Adding or changing subnets to networking stages is a mistake-prone process because there is no clear IP plan. The problem was made worse when we began supporting GKE, which requires secondary ranges and a large number of IP addresses for pods and services.

This was not an issue when there were only a few networking stages, but as FAST expands, it becomes more difficult to keep track of IP ranges for different regions and environments.

## Decision

We adopted an IP plan based on regions and environments with the following key points:

- Large ranges for the 3 environments we have out of the box (landing, dev, prod)
- Support for 2 regions
- Leave enough space to easily grow either the number of environments or regions
- Allocate large blocks from the CG-NAT range to use as secondary ranges, primarily for GKE pods and services.

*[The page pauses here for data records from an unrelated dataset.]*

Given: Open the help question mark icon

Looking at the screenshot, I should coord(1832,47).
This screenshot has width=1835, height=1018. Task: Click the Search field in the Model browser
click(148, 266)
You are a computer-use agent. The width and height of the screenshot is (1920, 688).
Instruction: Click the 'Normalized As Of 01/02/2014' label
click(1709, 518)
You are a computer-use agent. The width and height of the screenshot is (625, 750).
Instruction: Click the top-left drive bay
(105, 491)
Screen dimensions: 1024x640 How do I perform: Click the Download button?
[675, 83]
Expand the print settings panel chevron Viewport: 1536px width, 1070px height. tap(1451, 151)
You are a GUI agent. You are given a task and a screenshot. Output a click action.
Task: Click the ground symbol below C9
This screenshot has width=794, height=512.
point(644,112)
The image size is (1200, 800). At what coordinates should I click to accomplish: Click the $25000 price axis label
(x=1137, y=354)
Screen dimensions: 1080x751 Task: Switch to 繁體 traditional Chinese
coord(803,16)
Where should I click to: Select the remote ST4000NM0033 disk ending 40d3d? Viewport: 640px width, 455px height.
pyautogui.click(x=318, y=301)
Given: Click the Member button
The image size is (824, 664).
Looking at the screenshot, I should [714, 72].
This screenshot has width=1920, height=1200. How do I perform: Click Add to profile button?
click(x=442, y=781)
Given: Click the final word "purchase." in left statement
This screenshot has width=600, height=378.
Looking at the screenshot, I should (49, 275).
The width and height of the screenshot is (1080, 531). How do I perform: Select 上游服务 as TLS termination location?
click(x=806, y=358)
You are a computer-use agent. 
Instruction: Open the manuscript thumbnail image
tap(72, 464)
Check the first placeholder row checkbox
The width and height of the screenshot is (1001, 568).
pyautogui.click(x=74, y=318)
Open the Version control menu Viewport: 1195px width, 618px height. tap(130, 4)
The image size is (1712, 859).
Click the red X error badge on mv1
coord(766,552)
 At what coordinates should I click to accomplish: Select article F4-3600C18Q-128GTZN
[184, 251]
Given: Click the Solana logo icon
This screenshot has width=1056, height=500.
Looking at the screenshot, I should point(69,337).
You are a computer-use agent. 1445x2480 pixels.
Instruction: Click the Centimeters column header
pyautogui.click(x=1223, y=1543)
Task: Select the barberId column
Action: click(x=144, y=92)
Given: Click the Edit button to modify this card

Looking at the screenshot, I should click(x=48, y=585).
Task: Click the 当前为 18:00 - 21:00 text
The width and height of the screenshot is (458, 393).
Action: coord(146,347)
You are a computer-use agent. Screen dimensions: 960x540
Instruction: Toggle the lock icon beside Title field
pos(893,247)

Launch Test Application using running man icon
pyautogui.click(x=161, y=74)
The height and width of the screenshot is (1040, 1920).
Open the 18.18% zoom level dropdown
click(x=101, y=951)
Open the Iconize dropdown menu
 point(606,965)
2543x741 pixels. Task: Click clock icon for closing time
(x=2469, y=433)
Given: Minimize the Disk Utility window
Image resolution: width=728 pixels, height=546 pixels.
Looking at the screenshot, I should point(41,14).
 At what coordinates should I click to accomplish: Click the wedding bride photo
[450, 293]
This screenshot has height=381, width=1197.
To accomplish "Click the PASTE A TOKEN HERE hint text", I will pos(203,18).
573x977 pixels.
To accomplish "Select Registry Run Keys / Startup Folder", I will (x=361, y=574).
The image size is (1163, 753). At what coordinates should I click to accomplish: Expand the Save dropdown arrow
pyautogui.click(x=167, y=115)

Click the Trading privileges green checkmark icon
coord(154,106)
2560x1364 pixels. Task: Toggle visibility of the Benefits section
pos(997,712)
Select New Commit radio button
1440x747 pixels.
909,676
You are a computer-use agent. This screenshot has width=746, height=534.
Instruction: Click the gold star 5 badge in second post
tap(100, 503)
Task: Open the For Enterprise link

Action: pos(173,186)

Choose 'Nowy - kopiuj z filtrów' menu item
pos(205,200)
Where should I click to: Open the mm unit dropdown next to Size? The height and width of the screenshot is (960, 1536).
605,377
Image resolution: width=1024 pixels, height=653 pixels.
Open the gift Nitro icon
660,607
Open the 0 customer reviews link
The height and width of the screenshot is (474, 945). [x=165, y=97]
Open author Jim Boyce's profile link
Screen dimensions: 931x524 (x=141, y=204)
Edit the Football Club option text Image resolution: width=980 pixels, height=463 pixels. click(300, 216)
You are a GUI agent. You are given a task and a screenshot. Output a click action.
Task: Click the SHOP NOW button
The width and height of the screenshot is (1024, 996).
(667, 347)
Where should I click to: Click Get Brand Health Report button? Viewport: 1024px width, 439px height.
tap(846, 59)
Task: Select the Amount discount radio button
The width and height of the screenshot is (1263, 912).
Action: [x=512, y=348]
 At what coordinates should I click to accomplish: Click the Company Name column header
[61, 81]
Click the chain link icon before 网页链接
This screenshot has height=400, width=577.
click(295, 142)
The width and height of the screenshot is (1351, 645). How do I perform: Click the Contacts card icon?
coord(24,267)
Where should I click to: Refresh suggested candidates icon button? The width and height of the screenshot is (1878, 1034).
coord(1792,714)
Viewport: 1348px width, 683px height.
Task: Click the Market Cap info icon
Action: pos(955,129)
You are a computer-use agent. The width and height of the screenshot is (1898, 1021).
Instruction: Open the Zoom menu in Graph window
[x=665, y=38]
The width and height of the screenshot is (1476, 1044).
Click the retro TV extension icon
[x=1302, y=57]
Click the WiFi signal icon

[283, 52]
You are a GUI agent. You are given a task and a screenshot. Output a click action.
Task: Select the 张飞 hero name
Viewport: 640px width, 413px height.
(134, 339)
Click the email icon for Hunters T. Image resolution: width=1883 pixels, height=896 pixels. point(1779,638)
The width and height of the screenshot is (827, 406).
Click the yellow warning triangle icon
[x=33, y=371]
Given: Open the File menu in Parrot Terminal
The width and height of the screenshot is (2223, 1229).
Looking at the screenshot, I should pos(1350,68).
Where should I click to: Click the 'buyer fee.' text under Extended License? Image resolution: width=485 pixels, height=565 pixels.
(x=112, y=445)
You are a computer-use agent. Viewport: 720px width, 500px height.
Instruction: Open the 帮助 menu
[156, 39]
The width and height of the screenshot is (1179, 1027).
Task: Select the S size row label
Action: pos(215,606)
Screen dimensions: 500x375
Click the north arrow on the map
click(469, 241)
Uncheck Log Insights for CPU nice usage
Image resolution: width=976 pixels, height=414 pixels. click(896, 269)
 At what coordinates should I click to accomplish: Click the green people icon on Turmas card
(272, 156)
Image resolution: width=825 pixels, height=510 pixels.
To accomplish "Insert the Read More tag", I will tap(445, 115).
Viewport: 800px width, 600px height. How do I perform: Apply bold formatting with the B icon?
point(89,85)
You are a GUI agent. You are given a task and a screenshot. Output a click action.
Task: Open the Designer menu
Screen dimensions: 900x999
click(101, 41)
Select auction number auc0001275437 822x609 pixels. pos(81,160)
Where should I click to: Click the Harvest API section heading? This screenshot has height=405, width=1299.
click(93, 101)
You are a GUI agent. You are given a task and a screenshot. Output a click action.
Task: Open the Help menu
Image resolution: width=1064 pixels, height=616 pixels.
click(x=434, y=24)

The following table summarizes the agreed IP plan:

|                            |     aggregate |                                                            landing |           dev |          prod |
|----------------------------|--------------:|-------------------------------------------------------------------:|--------------:|--------------:|
| Region 1, primary ranges   |  10.64.0.0/12 | 10.64.0.0/16<br>Trusted: 10.64.0.0/17<br>Untrusted: 10.64.128.0/17 |  10.68.0.0/16 |  10.72.0.0/16 |
| Region 2, primary ranges   |  10.80.0.0/12 | 10.80.0.0/16<br>Trusted: 10.80.0.0/17<br>Untrusted: 10.80.128.0/17 |  10.84.0.0/16 |  10.88.0.0/16 |
| Region 1, secondary ranges | 100.64.0.0/12 |                                                      100.64.0.0/14 | 100.68.0.0/14 | 100.72.0.0/14 |
| Region 2, secondary ranges | 100.80.0.0/12 |                                                      100.80.0.0/14 | 100.84.0.0/16 | 100.88.0.0/14 |

To allocate additional secondary ranges for GKE clusters:

- For the pods range, use the next available /16 in the secondary range of its region/environment pair.
- For the service range, use the next available /24 in the last /16 of its region/environment pair.

## Consequences

Default subnets for networking stages were updated to reflect the new ranges.